Although Rivera is an ardent student, fan, and practitioner of straight-ahead jazz, his calling card, as a Chicano, increasingly becomes his ability to blend Latin jazz forms with the pure jazz. His album Mestizo is perhaps the best example of such to date but we hear that blend mixed in with the straight-ahead on this project. The opener “Q-Vo” is a popular expression of greeting in Chicano culture. The two horns introduce the head in unison over a driving Latin groove before Rivera digs into his fierce clusters, prompting a blistering trumpet response from Rodriguez, after which Hirahara takes energetic flight, and the rhythm section stirs it up before the front liners return with the quintet smoking to an explosive climax. Requisite calm ensues with “Europa,” penned by Barbieri, but popularized by Santana. After the opening rubato, the arrangement shifts to a romantic bolero at the one and half minute mark before closing with the opening strains. The tune proves a feature for lush tones from Rivera and sparkling piano from Hirahara. “Tinte Latino,’ as English readers likely guessed is “Latin Tinge,” a tune inspired and encouraged by Whitaker, urging Rivera to shape his own style. Again, the full quintet is at full throttle, commencing with a 16-measure chant before morphing to a 7/4 groove with invigorating takes from the front liners, it’s an unrelenting burner. The other Latin influenced tune is the close, “Machete,” an ode to his many mentors who have helped him clear his own path. Fittingly, it has the most distinct Latin, percussion infused tint of these four, with Curtis driving an especially robust bass line underneath the soaring horns as Royston and Rodriguez on congas, stir up a maelstrom before bringing the full quintet to yet another, rousing finale.

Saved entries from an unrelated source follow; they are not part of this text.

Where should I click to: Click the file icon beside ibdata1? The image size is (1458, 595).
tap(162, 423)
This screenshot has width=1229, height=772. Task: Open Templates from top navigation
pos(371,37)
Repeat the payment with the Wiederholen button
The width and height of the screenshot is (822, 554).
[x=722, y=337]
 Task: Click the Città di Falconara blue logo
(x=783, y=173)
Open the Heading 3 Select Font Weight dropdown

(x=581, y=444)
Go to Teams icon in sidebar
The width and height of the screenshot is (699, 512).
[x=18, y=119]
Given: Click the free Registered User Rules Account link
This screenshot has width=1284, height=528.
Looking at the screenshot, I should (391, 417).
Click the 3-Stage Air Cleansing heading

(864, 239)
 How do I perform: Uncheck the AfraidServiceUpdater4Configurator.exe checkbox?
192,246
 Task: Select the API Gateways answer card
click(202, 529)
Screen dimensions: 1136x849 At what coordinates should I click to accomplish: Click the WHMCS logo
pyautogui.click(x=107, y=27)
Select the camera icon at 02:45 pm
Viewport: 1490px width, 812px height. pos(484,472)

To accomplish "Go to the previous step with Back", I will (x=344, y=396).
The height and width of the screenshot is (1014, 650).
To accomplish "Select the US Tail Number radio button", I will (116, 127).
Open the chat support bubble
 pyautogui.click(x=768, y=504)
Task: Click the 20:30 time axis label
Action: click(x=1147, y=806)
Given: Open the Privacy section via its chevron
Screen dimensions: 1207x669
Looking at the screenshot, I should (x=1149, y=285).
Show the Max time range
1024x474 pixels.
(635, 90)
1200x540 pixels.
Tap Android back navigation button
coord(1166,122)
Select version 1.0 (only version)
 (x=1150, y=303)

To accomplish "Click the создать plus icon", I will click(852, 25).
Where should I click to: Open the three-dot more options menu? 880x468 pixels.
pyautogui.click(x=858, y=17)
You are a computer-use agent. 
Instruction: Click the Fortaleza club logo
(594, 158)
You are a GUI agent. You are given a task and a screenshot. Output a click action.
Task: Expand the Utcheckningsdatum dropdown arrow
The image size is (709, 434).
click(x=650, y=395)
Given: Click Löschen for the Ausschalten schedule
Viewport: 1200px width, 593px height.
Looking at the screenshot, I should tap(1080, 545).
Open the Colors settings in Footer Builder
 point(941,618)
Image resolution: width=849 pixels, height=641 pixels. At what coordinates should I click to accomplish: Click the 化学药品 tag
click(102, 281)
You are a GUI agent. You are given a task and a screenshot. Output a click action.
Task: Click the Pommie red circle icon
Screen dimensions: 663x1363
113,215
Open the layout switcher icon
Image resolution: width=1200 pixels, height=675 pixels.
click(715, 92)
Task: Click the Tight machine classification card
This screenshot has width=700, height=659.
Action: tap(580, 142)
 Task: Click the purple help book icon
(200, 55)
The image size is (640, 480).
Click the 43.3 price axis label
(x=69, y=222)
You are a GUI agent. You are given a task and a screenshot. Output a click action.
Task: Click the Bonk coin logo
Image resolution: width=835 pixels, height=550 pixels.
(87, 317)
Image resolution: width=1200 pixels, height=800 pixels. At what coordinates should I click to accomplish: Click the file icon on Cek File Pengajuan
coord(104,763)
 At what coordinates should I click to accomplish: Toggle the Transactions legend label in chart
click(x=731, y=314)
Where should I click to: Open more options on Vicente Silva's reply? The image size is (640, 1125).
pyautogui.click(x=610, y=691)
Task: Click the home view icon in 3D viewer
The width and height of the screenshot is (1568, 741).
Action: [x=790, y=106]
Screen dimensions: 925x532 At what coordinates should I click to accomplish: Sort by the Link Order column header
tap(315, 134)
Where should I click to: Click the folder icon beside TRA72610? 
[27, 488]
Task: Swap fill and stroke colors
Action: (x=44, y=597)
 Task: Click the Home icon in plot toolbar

The remaining half dozen are split between originals and covers. Original “Once Again, Always” is an uplifting, rollicking tune that owes to his mentors Branford Marsalis and Australian-born Andrew Speight. The title track is a heartfelt, elegiac ballad for Rivera’s late dad, with especially sublime playing both in unison and solo from the horns and a glistening piano break from the ever-reliable Hirahara. Like Rivera, his dad is a graduate of Michigan State University, one the first Chicanos to earn a medical degree. Facing doubters and racial prejudice, his dad always held his head high, and “Dignified Response” is the gorgeous musical expression of such. This is an especially strong performance not only from the leader but by Rodriguez too.
The covers begin with a rare Tony Williams composition for Miles Davis’s Second Great Quintet, “Pee Wee.” Unlike Williams’ firebrand reputation, this is a brooding, introspective tune that depicts the quintet playing with utmost restraint. By contrast, the unit fully grasps Coltrane’s modal and heated “Song for the Underground Railroad” emulating the strains of McCoy, Elvin (Royston doesn’t hold back here), Garrison, and of course, the aggressive, spiritually oriented tenor. “Mandela’s Muse” is from the severely underrecognized Detroit pianist Kenny Cox who, among his many projects, delivered two fine Blue Note albums in the mid-sixties under the banner Contemporary Jazz Quintet that had the same instrumental configuration as this group. Curtis’s rumbling bassline gets the locomotive started and the quintet carries through with its consistently clean, exuberant powerful hard bop.
Rivera never disappoints and he takes a leap forward on With Just a Word.